Sclerosi multipla: sintomi, cause, diagnosi e trattamento

Sclerosi multipla

La sclerosi multipla (SM) è una malattia neurodegenerativa progressiva, causata dal sistema immunitario che attacca erroneamente le membrane protettive dei nervi – dette mielina – situate nel cervello e nel midollo spinale. I tessuti nervosi danneggiati si induriscono e formano un tessuto cicatriziale detto sclerosi (da qui il nome della malattia).

Il danno alla mielina compromette e distorce i segnali nervosi inviati attraverso il cervello, interrompendo la comunicazione fra encefalo e resto del corpo e provocando i sintomi della malattia.

Ultimo aggiornamento: 1 Giugno 2019

    Sclerosi multipla

    Esistono tre tipi di sclerosi multipla: la sclerosi multipla recidivante-ricorrente, la sclerosi multipla secondariamente progressiva e la sclerosi multipla primariamente progressiva.

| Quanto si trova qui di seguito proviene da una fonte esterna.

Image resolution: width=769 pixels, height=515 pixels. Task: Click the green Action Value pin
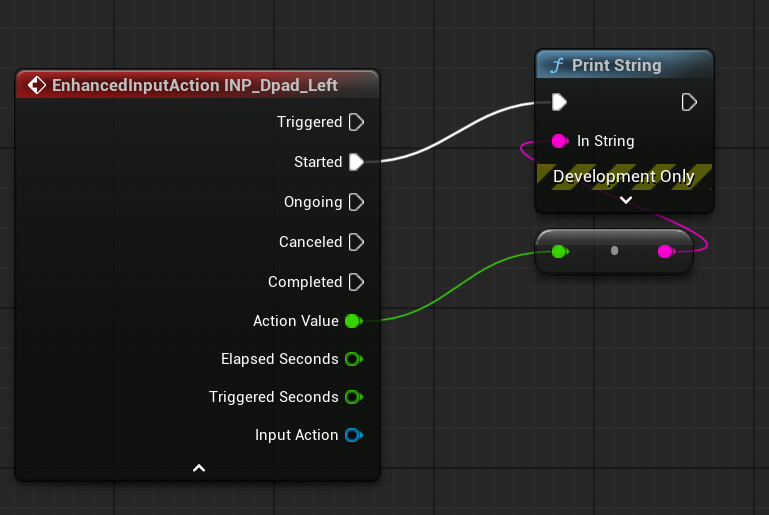(352, 321)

    La SM recidivante-ricorrente è la tipologia più comune, si stima che riguardi circa l’80% dei malati. Come suggerisce il nome, questa forma è caratterizzata da un’alternanza di periodi in cui i sintomi si manifestano con veemenza ed altri in cui i sintomi sono molto lievi o addirittura latenti (remissioni). Le ricadute, dette anche poussé, si presentano senza alcun preavviso e possono essere innescate da altre malattie o da stress. Dopo ogni poussé, il paziente può recuperare completamente o avere un peggioramento permanente.

    Il secondo tipo, la sclerosi multipla secondariamente progressiva, è in sostanza l’evoluzione della precedente e si sviluppa generalmente in pazienti che hanno avuto delle recidive per almeno 15 anni. In questo caso i sintomi hanno un peggioramento lento ma inesorabile perché, dopo ogni recidiva, il paziente non riesce a riprendersi del tutto. I pazienti afflitti da questa forma iniziano presto ad avere difficoltà a muoversi e camminare.

    Nella SM primariamente progressiva, che colpisce circa il 15% dei malati, i sintomi peggiorano con continuità e non si registrano dei periodi di remissione.

    Oltre alle tre categorie sopra citate, c’è anche una piccola percentuale di persone che sperimenta un solo attacco acuto da cui si riprende completamente. Si tratta della sclerosi multipla benigna, diagnosticata dopo 20 anni dall’assenza dei sintomi.